Die Gradwanderung zwischen digitaler Welt und akademischer Seriosität ist eng. Das gilt insbesondere für den akademischen Unterricht und die Bildung engagierter Hobbyhistoriker. Wie ist die Streu vom Weizen zu trennen? Seiten von renommierten Projekten, wie sie etwa die Bayerische Landesbibliothek Online an der Bayerischen Staatsbibliothek anbietet, erfordern von ihren Benutzern und Lesern Vorwissen. Das gilt für das Lesen der Projektseiten wie für die Benützung der Begleittexte zu den online gestellten Quellen und insbesondere für Online-Quelleneditionen. Handelt es sich dabei gar um ein so extraordinäres Kulturdenkmal der Geschichte wie den »Cozroh-Codex«, das älteste Freisinger Traditionsbuch, dürfte schon die jedem Menschen innewohnende Intelligenz daran hindern, die online bereit gestellten Quellen als Steinbruch für eigene Ideen zu benützen und auszuschlachten – im vorliegenden Fall gar als gedachte Handreichung und Marktschlager für den akademischen Unterricht im englischsprachigen Raum.

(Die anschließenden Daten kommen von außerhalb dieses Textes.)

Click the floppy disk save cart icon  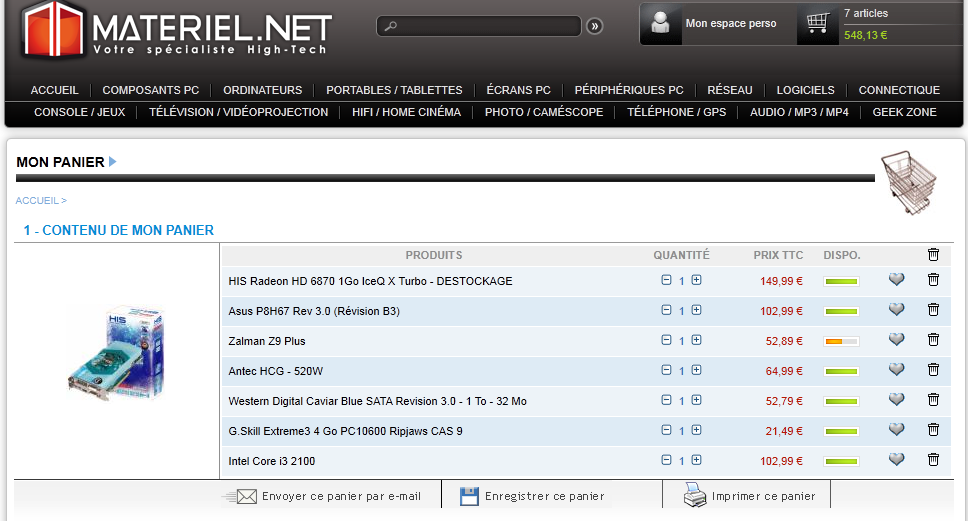469,495
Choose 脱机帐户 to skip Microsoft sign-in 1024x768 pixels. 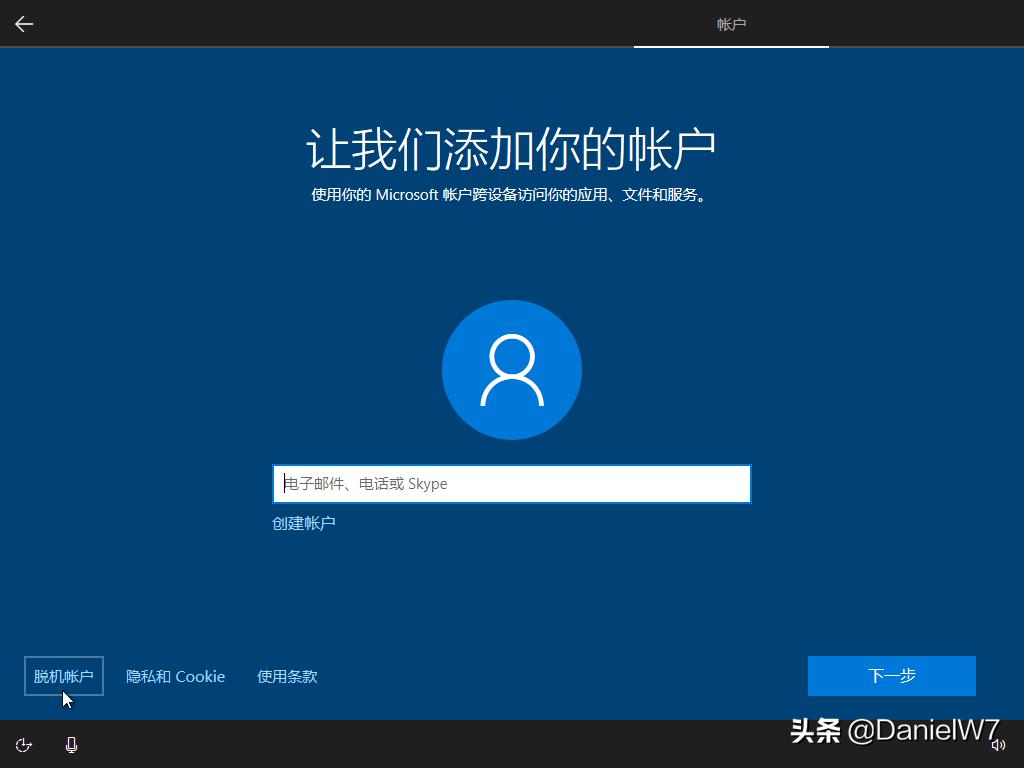click(x=63, y=676)
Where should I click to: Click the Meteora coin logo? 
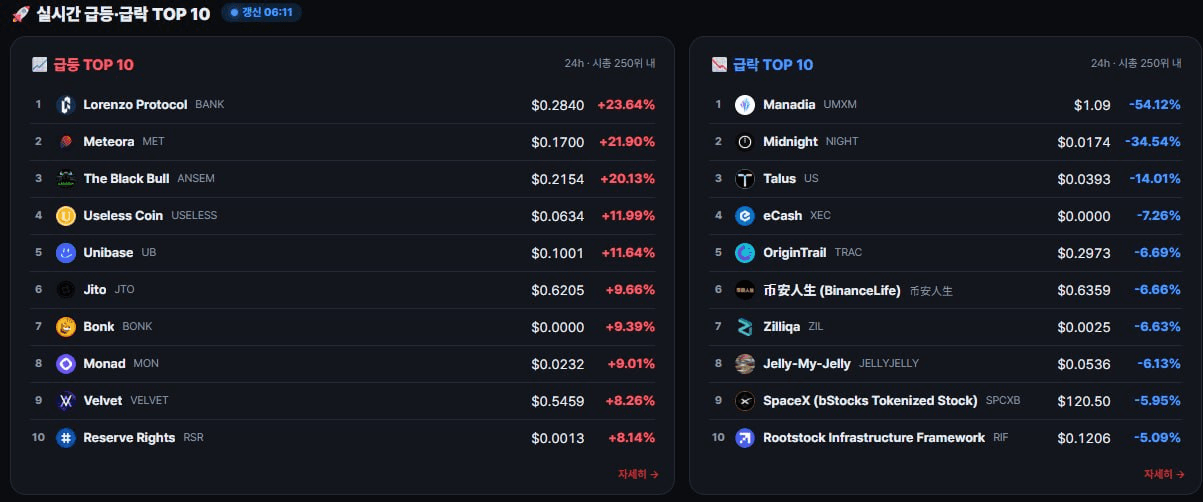pyautogui.click(x=66, y=142)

Worum geht es? Das jüngste Buch von Carl I. Hammer ist der Versuch, eine der aus der Frühzeit der bayerischen Geschichte bekannten Siedlungskammern von Familiengruppierungen großflächig zu rekonstruieren, und zwar für die Huosi, die nur in einer einzigen Urkunde der Freisinger Traditionen genannt sind. Es handelt sich bei dieser Sippe um eine der fünf aus der »Lex Baioariorum« bekannten »Genealogiae«; die anderen vier tauchen namentlich im Traditionsbuch nicht auf. Ziel des Autors ist es, anhand von Dokumenten aus dem seit geraumer Zeit online zugänglichen »Cozroh-Codex« ein »Huosiland«, also eine von dieser Sippe angeblich großflächig beherrschte Landschaft zwischen Lech, Donau, Isar und dem südlichen Alpenvorland darzustellen.

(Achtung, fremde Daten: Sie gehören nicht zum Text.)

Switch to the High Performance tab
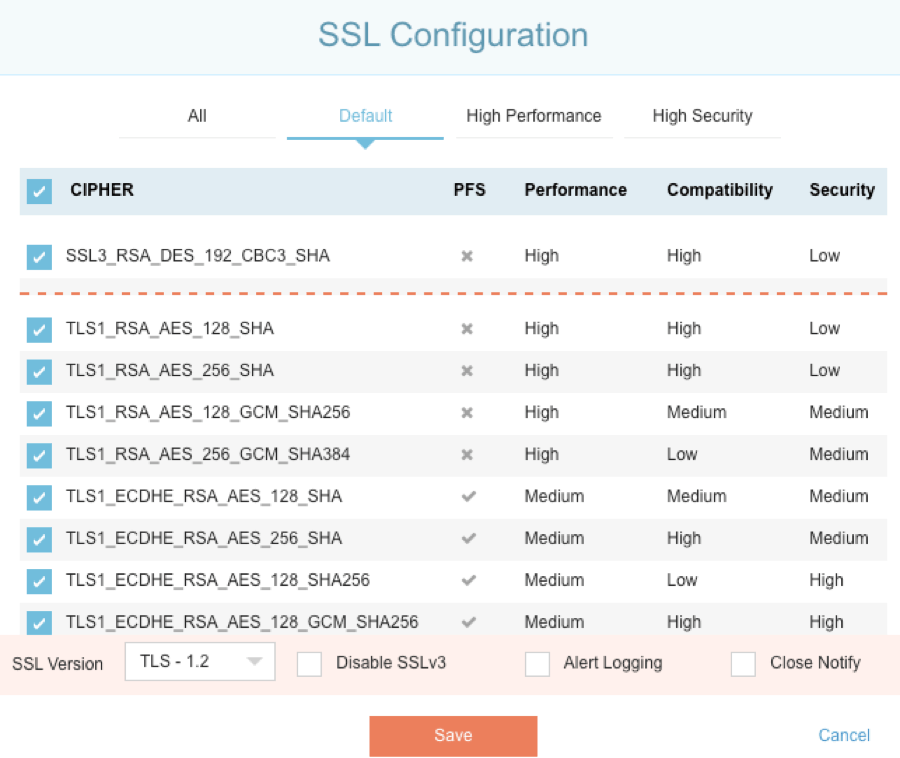This screenshot has width=900, height=758. point(533,116)
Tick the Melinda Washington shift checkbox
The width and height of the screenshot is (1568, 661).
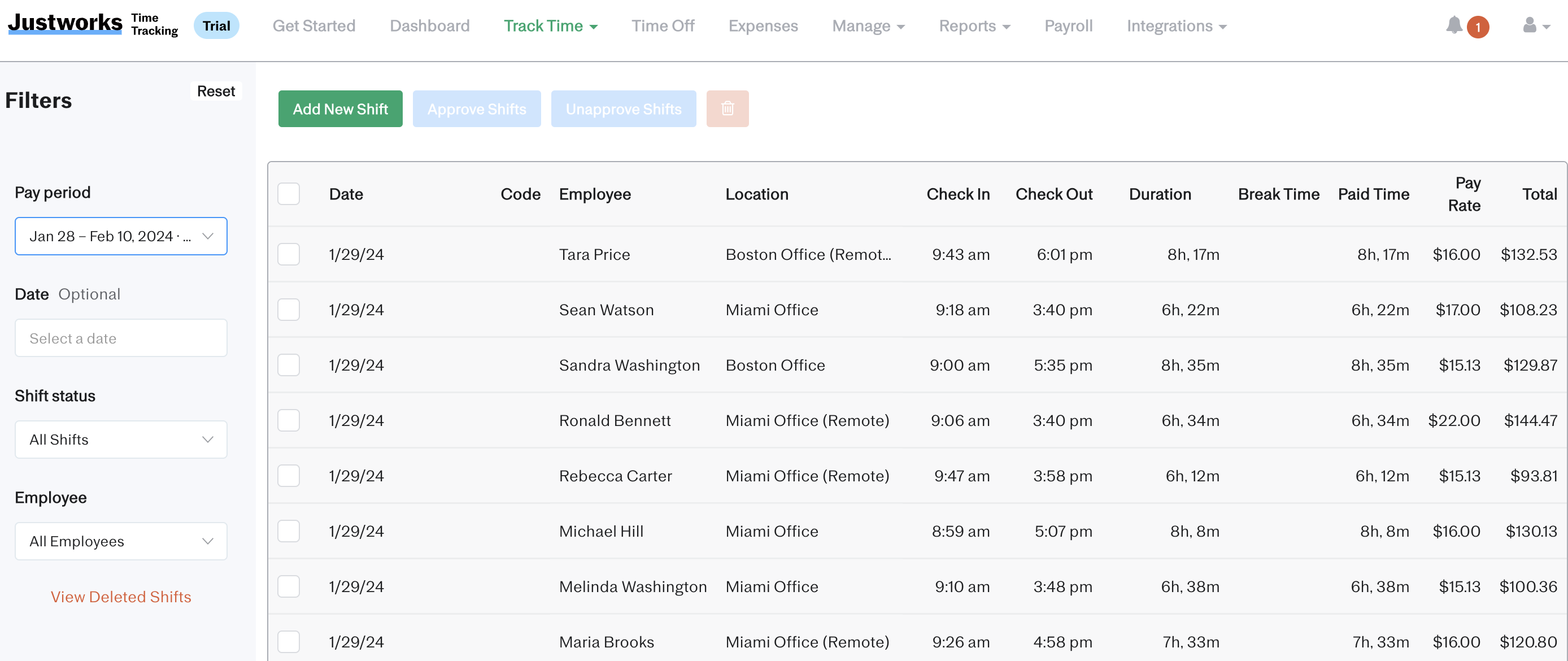289,587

Bei diesem Konstrukt fehlt die Reflexion des grundlegenden Aufsatzes von Ludwig Holzfurtner, Pagus Huosi und Huosigau, in: Andreas Kraus, Land und Reich, Stamm und Nation, München 1984, S. 287–324; er hat hierin die Urkunden mit Huosi-Nennungen genau analysiert und den Forschungsstand – zurückgehend bis auf Sigmund Riezler u. a. – erläutert. In dieser Studie, in der zunächst die verschiedenen tradierten Möglichkeiten von Pagus-Nennungen im Frühmittelalter und deren Wandel und Vermischung im Hochmittelalter erläutert werden, sind am Ende die wenigen Orte kartiert, die nachweislich von Mitgliedern der Huosi-Sippe besiedelt waren; es handelt sich dabei um die schon lange in der Forschung bekannten Nachbarorte Jesenwang und Landsberiet, nördlich des Ammersees, den Ort Tandern – zwischen den Klöstern Altomünster und Ilmmünster –, Haushausen, nördlich von Ilmmünster, und einen Ort Berg, vermutlich am Starnberger See zu lokalisieren oder südlich des Ammersees.

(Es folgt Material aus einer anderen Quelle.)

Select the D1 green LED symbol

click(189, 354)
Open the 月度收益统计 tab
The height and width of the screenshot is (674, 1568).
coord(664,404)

Ein Einflussbereich oder gar ein »Huosiland« südlich der kleinen Kernzone Jesenwang/Landsberiet und Tandern, zwischen Isar und Lech bis in den Raum des Klosters Scharnitz ist Fiktion. Gerade das aber will Hammer nun mit seinem Buch als gegeben darlegen. Dieser gesamte, gut besiedelte Raum des Augstgaues ist natürlich in den Freisinger Traditionen topografisch und demografisch belegt; allerdings handelt es sich dabei nicht um eine Adelssippe; aufgrund der Gleichnamigkeit von Personen wurden nämlich seit Langem verschiedene Personen fälschlicherweise als eine Person angesehen oder falsch identifiziert; so wurde etwa der Gründer des Klosters Scharnitz Reginpert mit dem gleichnamigen Abt von Moosburg an der Isar identifiziert und vieles mehr. Hammer argumentiert aus historisch-militärischer Perspektive und möchte im »Huosigau« einen von Karl dem Großen ab den Awarenzügen errichteten militärischen Pagus sehen.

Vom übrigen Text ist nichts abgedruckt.